Every line with the word "ALLAH" in it should be extracted from the data that follows.

——————————

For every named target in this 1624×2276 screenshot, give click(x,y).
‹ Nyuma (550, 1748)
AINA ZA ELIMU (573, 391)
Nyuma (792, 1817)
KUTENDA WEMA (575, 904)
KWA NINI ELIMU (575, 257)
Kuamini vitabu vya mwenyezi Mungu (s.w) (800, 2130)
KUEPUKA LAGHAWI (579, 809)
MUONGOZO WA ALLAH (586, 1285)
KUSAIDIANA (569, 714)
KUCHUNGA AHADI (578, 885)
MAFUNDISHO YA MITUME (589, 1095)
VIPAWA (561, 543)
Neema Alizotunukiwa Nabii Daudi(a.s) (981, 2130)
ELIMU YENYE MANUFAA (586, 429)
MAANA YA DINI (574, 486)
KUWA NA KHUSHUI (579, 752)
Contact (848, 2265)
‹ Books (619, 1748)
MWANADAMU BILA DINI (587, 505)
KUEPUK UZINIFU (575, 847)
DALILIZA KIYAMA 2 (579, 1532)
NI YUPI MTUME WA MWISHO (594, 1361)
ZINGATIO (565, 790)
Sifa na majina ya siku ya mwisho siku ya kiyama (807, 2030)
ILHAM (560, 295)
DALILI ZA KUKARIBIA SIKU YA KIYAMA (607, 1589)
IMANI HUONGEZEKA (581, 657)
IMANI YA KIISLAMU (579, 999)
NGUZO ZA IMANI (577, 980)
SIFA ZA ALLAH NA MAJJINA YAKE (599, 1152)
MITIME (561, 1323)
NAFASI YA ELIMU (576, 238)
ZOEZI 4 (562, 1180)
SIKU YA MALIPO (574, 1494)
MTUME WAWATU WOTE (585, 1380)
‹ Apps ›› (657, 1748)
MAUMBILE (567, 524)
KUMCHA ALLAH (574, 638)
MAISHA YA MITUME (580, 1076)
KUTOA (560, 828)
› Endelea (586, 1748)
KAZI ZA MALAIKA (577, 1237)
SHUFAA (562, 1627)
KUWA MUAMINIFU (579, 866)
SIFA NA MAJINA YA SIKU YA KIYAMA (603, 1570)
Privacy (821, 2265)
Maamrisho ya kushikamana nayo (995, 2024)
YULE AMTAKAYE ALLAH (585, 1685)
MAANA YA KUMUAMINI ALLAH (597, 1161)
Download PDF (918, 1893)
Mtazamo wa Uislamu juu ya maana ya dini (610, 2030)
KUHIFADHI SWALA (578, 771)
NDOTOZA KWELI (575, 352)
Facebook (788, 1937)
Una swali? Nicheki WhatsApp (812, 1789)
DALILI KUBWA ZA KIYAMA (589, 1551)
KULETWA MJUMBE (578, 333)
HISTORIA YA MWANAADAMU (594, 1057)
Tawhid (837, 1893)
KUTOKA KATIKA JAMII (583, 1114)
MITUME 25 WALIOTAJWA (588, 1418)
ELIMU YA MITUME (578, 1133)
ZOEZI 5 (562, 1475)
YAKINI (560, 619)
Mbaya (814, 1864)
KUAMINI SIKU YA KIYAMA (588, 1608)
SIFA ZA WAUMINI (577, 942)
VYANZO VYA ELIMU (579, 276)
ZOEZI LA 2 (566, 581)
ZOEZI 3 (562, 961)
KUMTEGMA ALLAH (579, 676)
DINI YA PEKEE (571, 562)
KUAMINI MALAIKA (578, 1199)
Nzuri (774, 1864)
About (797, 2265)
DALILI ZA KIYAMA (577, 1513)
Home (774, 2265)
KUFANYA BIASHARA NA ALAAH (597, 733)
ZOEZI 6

——————————

- **Exercise result**:
MUONGOZO WA ALLAH (586, 1285)
SIFA ZA ALLAH NA MAJJINA YAKE (599, 1152)
KUMCHA ALLAH (574, 638)
YULE AMTAKAYE ALLAH (585, 1685)
MAANA YA KUMUAMINI ALLAH (597, 1161)
KUMTEGMA ALLAH (579, 676)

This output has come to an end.